● PAGE TEXT
▬▬▬

Its 14th-century frescoes are influenced by the contemporary Byzantine art and adorned with more than a dozen of Georgian and Greek inscriptions.

The Lykhny church is a domed cross-in-square design, built of straight rows of well-refined ashlar stone. The small dome, with a low drum and a sloping roof, is based on four freely standing piers. The western portion of the building includes an upper gallery. The façades are simple, apertured with windows and marked with three protruding apses protruding from the east wall. There are traces of the 10th-11th-century wall painting, but the extant cycle of frescoes date to the 14th century. They are characterized by neatly colored, dynamic, and expressive paintings of somewhat elongated human figures.

The antiquities of Lykhny, then also known as Souk-Su, were first studied and published, in 1848, by the French scholar Marie-Félicité Brosset, who also copied several medieval Georgian and Greek inscriptions from the Lykhny church. Of note is the Georgian inscription, in the asomtavruli script, relating the apparition of Halley's Comet in 1066, in the reign of Bagrat IV of Georgia.

▬▬▬

● INFORMATION SUPPLIED
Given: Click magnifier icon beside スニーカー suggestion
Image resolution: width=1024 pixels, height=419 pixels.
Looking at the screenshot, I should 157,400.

▬▬▬

● EXPLORE THE MATERIAL
(A) Answer these questions from the Lykhny church text:
(i) In what year were the antiquities of Lykhny first studied and published?
(ii) On how many freely standing piers is the small dome based?
(iii) What event does the Georgian inscription in the asomtavruli script relate?
(B) Summarize the Lykhny church text in two sentences.
(C) According to the Lykhny church text, how are the 14th-century paintings characterized? List every descriptive term used for them.

● ANSWERS PER TASK
(A)
(i) 1848
(ii) Four
(iii) The apparition of Halley's Comet in 1066, in the reign of Bagrat IV of Georgia

(B) The Lykhny church is a domed cross-in-square building of ashlar stone, with a small dome on four freely standing piers, an upper gallery in the west, and three apses on the east wall. Its 14th-century frescoes show the influence of contemporary Byzantine art, and its Georgian and Greek inscriptions, first copied by Marie-Félicité Brosset in 1848, include one relating the apparition of Halley's Comet in 1066.

(C)
- Neatly colored
- Dynamic
- Expressive